TASK ITEM |
Leave out the pictures and repeat exactly the lines from the one containing "Select the Brush tool" through the final line of the listing below.

═════ SOURCE INFORMATION ═════

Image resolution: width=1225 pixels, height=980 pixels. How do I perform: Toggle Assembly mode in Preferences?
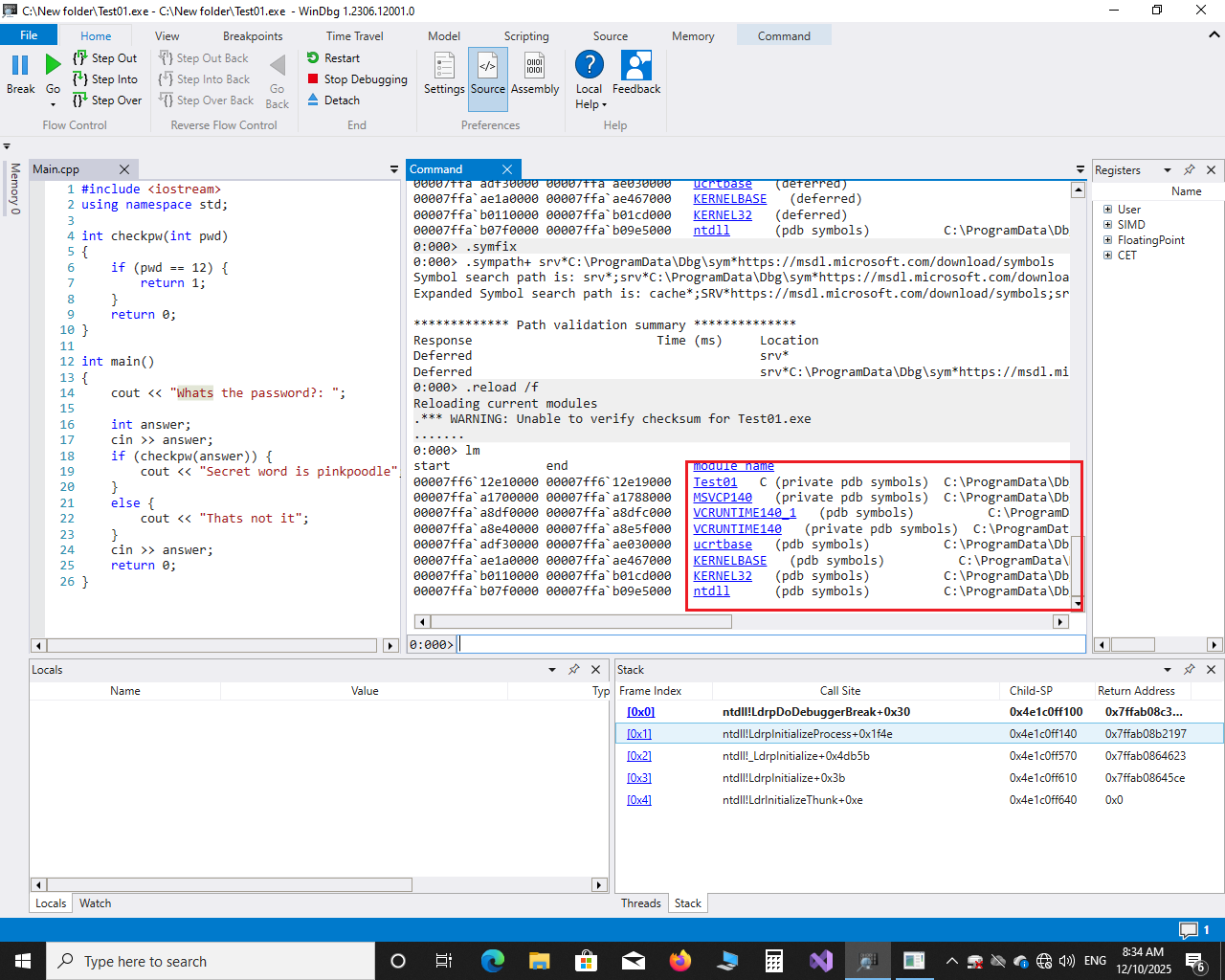tap(534, 66)
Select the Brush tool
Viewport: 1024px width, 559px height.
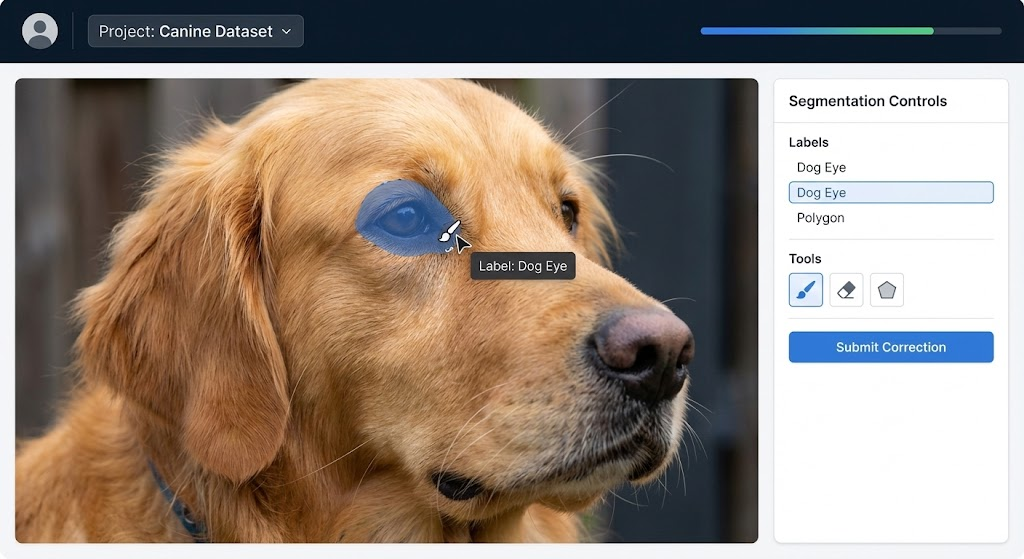pyautogui.click(x=806, y=290)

═════

REPLY TO THE TASK |
Select the Brush tool
Viewport: 1024px width, 559px height.
pyautogui.click(x=806, y=290)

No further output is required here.